Bonecas hiper-realistas e que aparentemente bebês dormindo têm chamada atenção — e, por vezes, despertado estranhamento — em redes sociais, vitrines especializadas e grupos dedicados ao tema. Conhecidos como bebês reborn, esses bonecos são cuidados por adultos como se fossem filhos reais: são vestidos, alimentados, levados para passear e até registrados com certificações fictícias de nascimento.
Embora, à primeira vista, a prática possa parecer apenas um hobby exótico ou uma excentricidade, o aspecto carrega dimensões psíquicas profundas e que merecem atenção. “A relação com um bebê reborn é, muitas vezes, uma forma simbólica de cuidar de si mesma — de partes frágeis, feridas ou não elaboradas da própria história emocional”, afirma a psicanalista Fabiana Guntovitch, especialista em Comportamento.

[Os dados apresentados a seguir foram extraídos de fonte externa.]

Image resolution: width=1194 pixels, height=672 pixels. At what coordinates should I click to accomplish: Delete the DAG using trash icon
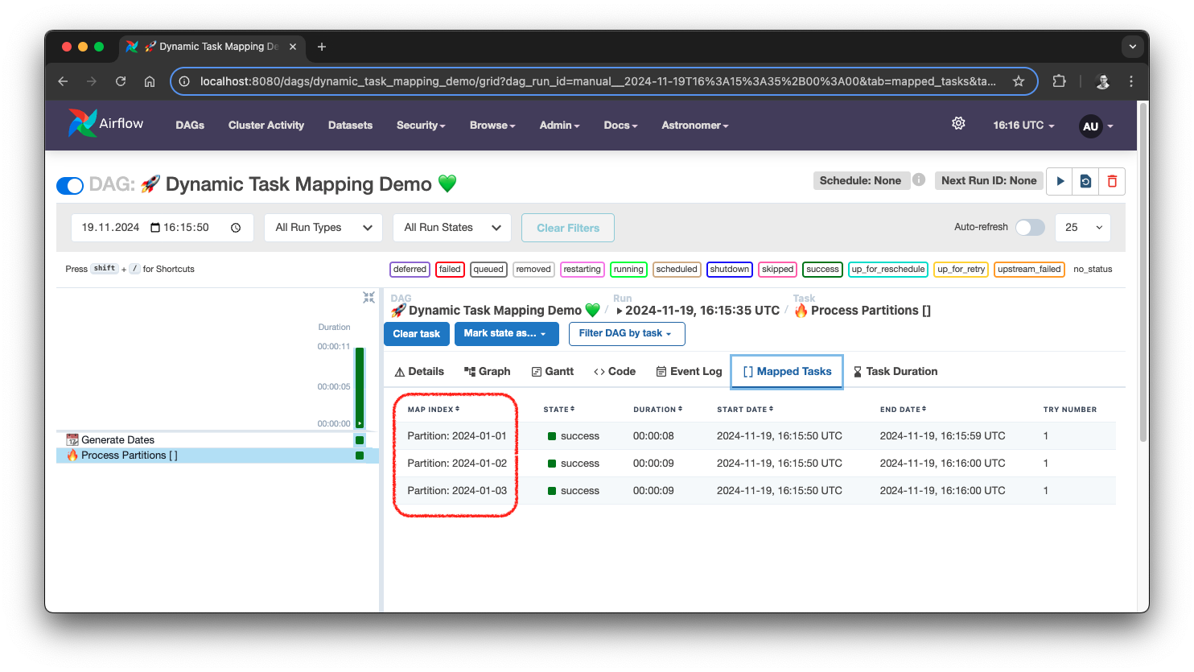tap(1112, 181)
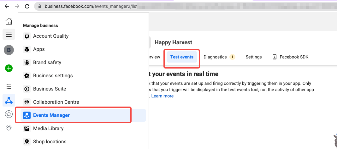Switch to the Test events tab
The image size is (337, 149).
click(x=182, y=57)
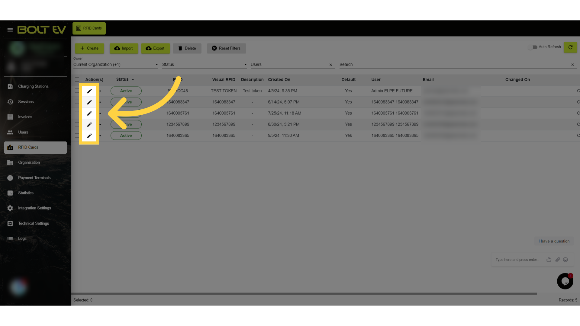Viewport: 580px width, 326px height.
Task: Click the emoji icon in chat box
Action: point(566,260)
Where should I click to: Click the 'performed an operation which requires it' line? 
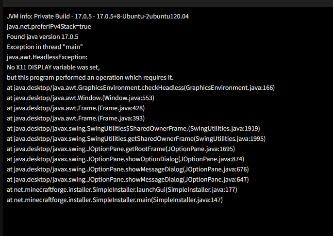[x=90, y=78]
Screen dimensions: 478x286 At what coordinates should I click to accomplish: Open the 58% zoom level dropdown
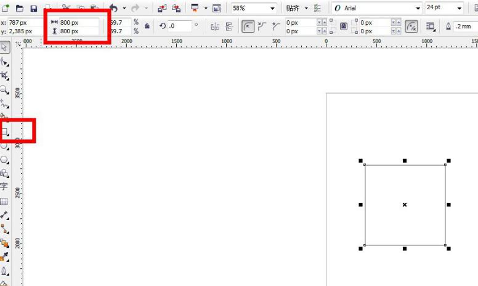(x=272, y=9)
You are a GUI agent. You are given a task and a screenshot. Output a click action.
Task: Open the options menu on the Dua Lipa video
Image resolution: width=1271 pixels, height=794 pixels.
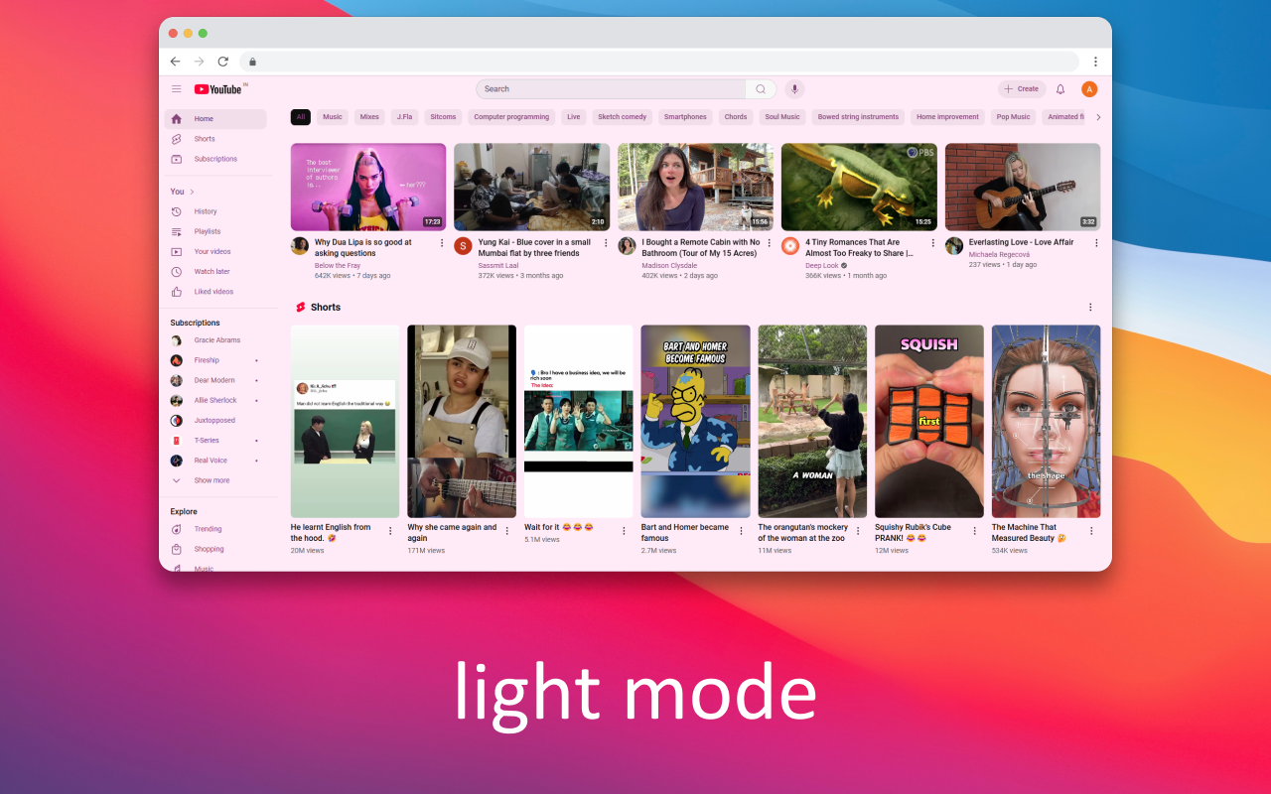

Segundo o especialista, a prática pode estar relacionada a questões como luto perinatal, infertilidade, solidão afetiva ou mesmo uma forma inconsciente de evitar os desafios reais da maternidade. "O reborn representa uma maternidade idealizada: um filho que não chora, não exige limites, não adoece, não cresce. É uma figura de amor total, mas sem os riscos, frustrações e renúncias da maternidade real", explica ela.
Sob a ótica da psicanálise, o uso de bebês reborn pode ativar mecanismos de projeção, identificação e evidências inconscientes de reparar experiências de perda ou abandono. Para algumas pessoas, uma boneca se torna um espelho de seus próprios desejos, medos ou traumas não simbolizados. "O que um bebê reborn nos mostra é que o desejo de amar e de ser amado encontra caminhos complexos e, por vezes, silenciosos. Cabe a nós reconhecer que, mesmo nos vínculos com o inanimado, há algo pulsando: um pedido de acolhimento", entrega Fabiana.
Embora o aspecto tenha ganhado mais visibilidade recentemente, principalmente nas redes sociais, nos últimos anos, a procura pelos bebês reborn cresceu significativamente, especialmente entre mulheres de meia-idade e idosos. Em contextos terapêuticos, como o cuidado com pacientes com demência ou em processos de luto, essas bonecas podem inclusive desempenhar um papel simbólico positivo. “O problema aparece quando o vínculo com o bebê renascido passa a substituir as relações humanas”, alerta Fabiana. “Quando há um apego excessivo, pode ser sinal de sofrimento psíquico, isolamento afetivo e dificuldade de lidar com a realidade emocional”, emenda o psicanalista.
Mais do que julgar, o convite é à escuta e à empatia. “Esse bebê não é um outro com quem se construiu uma relação, mas um reflexo daquilo que a pessoa deseja, teme ou tenta reparar”, finaliza o psicanalista.